Oslo, July 23 (IANS) Shell-shocked Norwegian authorities Saturday searched for more victims after a rightwing Christian massacred 84 people on an island, soon after carrying out a deadly bombing in the capital that killed seven people. A numbed Prime Minister Jens Stoltenberg called the bloodbath ‘a nightmare’.

As country after country reached out to Norway with messages of condolences and solidarity, police arrested and charged a 32-year-old man, Anders Behring Breivik, with both the atrocities perpetrated Friday.

The Norwegian media identified Breivik as ‘an ethnic Norwegian’ and a member of a right extremist group in the country’s east and added he had a record of earlier arrest.

‘Never since the Second World War has our country been hit by a crime on this scale,’ Prime Minister Stoltenberg said in Oslo. He said the killings resembled a ‘nightmare’ and were a tragedy for the country of 4.6 million.

The authorities asked Norwegians and others to avoid Oslo’s centre, where a devastating car bomb Friday ripped apart government offices, including those of Stoltenberg, leaving seven dead and about 90 injured.

The dead included civil servants, some known to Stoltenberg.

That attack was initially linked to Al Qaeda and affiliated groups by terrorism experts. Even before Oslo could digest the enormity of the crime came news of the massacre on the island of Utoeya, 40 km away.

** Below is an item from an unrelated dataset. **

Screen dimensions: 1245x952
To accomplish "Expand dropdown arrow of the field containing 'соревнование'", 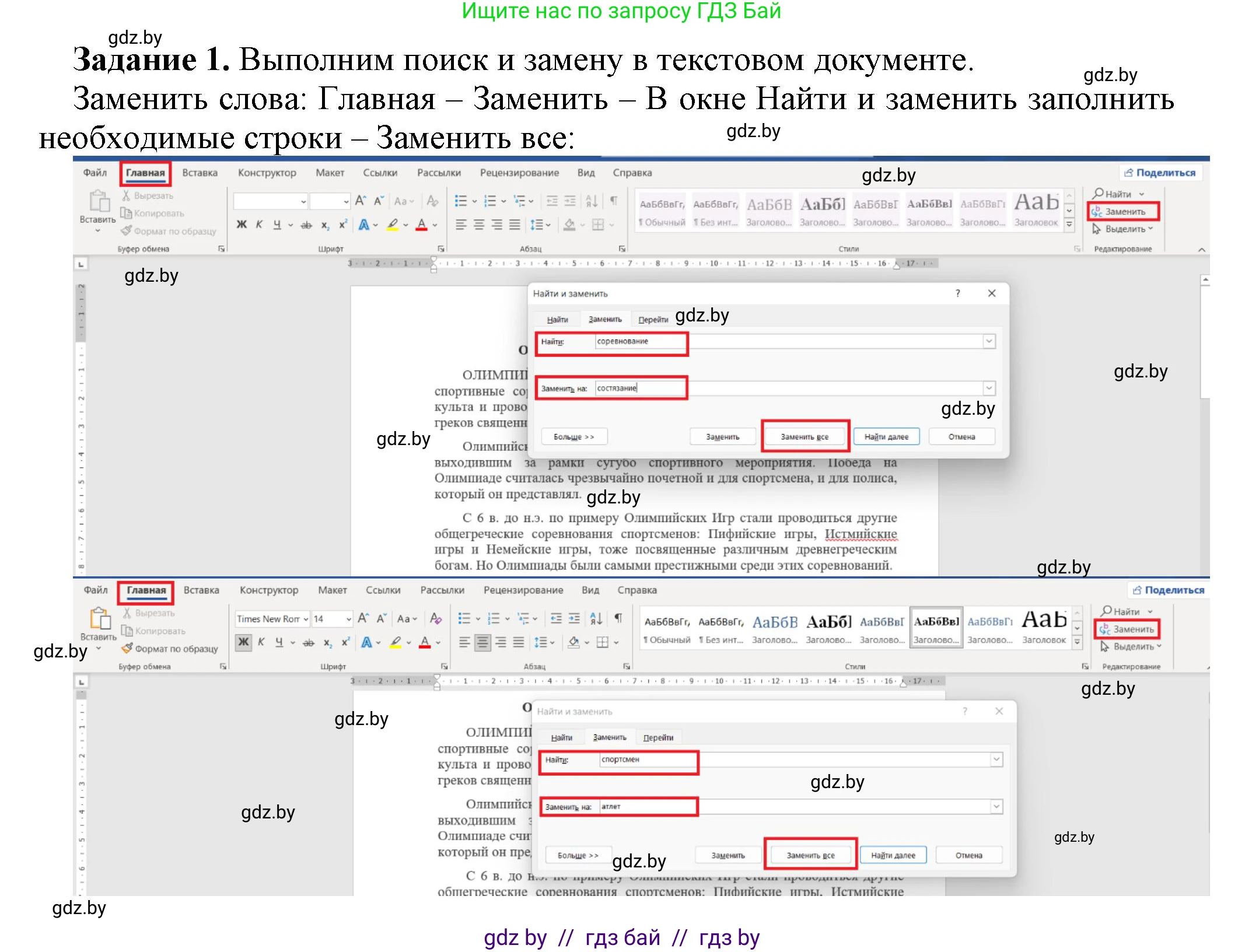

That immediately changed everyone’s assessment.

According to police accounts, soon after the Oslo attack, Breivik travelled to the wooded island where the ruling Labour Party was holding a youth camp, attended by some 600 people.

Many of them were aged between 14 and 18 years. According to The Economic Voice, they were there to take part in debates and listen to speeches on a variety of issues, including Norway’s educational system.

A Norwegian journalist told BBC that the man came to the island on a ferry boat posing as a police officer, ‘saying he was there to do research in connection with the (Oslo) bomb blasts’.

‘He asked people to gather round and then he started shooting, so these young people fled into the bushes and woods. Some even swam off the island to get to safety,’ journalist Ole Torp was quoted as saying.

Another published account said the shooting spree went on for an hour, and that the killings were ‘especially horrific’.

The authorities did not ascribe any apparent motive to the killings even as they searched for more bodies in land and water.

It was not clear how the gunman, who was armed with a handgun, an automatic weapon and a shotgun, was caught. Officials said a few teenagers were shot even as they jumped into the water.

An unnamed 15-year-old said the assassin ‘first shot people on the island’ and then those who had jumped into the water to make a desperate escape. Numerous people were injured — and rushed to hospitals.

Stoltenberg, who had been scheduled to visit the youth camp Saturday, was devastated.

‘We are a small country, but a very proud one,’ he said in a statement. ‘Nobody can bomb us to be quiet. Nobody can shoot us to be quiet. Nobody can ever scare us from being Norway.’

According to a Facebook profile of the killer, Breivik’s interests are hunting, e-sports and body building.

His posts on a Norwegian website show he is against multiculturalism and advocates a struggle between nationalism and internationalism. He has been running a small agriculture company since 2009.